1736 November 17 (Wednesday).  Attended to various Business a.m. and made divers Visits.  N.B. Talk of Sister Willards marrying one Mr. Reas of Philadelphia.  I dined at Brother Samuels.  After Dinner I went in to Mr. Pierponts.  <Several words crossed out.>  I determined to Say Nothing to Mrs. H______ of the weighty Matter under Consideration whilst She remains in So ill a state of Health, but She entered upon it her Self and discover’d to me that She had the most maturely considered things, and they were Still darker to her.  She thanked me for the respect I had Shewed her and their Family, but was now settled and determined etc.  Upon my requesting She would wave a final determination, she replyed that she had done so already; that she thought it was now high time to put an End to the whole affair, and therefore prayed me to withdraw my offers to her and Spare my Visits upon such Head, for that she was Sure it would be utterly in Vain: That this proceeded from no influence of any Body else: That She had no Eye to any Future Prospects; and if it Should so happen that She Should be less happy in any other match, yet She Should not have so clear a Conscience if She accepted of my Proposals, whilst things appeared to her mind as they do.  I went down to drink a Dish of Tea with Madam Pierpont and Mrs. Elizabeth Pierce and after Tea I had a private Minute with Madam who told me She was heartily Sorry to find her Kinswoman so resolutely determined to refuse me etc.: gave me her hearty wishes that I might have other and better Success otherwhere, prayed it might not break my Friendship at the House etc.: Upon which I returned to Mrs.

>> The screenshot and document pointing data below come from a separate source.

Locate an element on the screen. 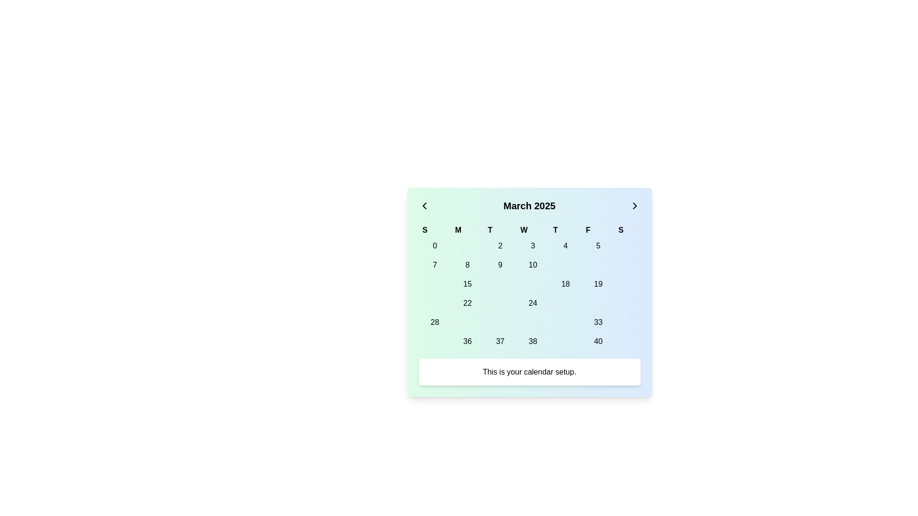 Image resolution: width=918 pixels, height=516 pixels. the fourth Text label representing a specific day in the calendar view, located between the numbers 37 and 40 is located at coordinates (532, 341).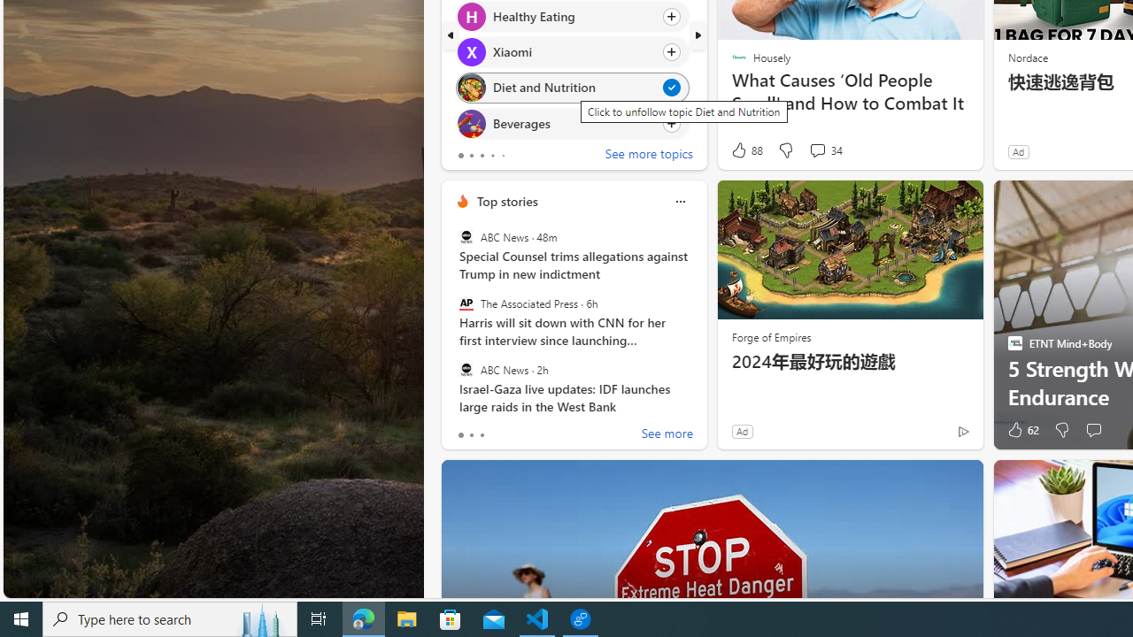 The height and width of the screenshot is (637, 1133). I want to click on 'Class: icon-img', so click(679, 201).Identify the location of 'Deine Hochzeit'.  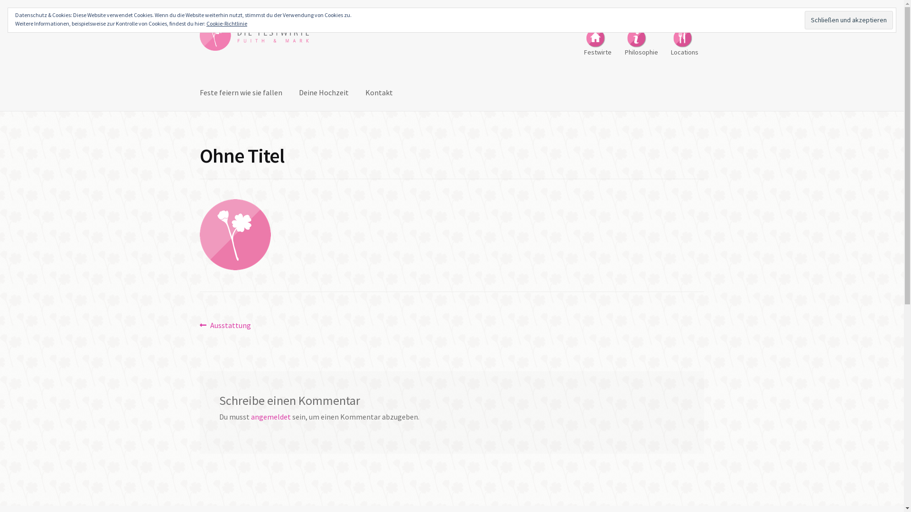
(323, 93).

H______ who continued the above mentioned strain — would return me (how much soever against my inclination) a little present I had made her, and which (she said) no Eye besides had Seen.  I was much put to’t to conduct my self with Decency, but I was obliged to undergo my Affliction, and thus with my best regards to her I took my final Leave.  Returned to Brother Elias’s and Supped and lodged there.  Thus have I been labouring and toiling at the Corn fields for divers Months, have ploughed with one Heifer after another, and watched all opportunitys and improved all advantages to benefit my Cause, having Spared nor Cost nor Pains, but now when the Time is Come when I might expect a joyful Harvest, <word crossed out> I have no Crop; instead thereof I find nothing by a Sign.  Mr. Pierpont kept the Sign of the Corn-Fields.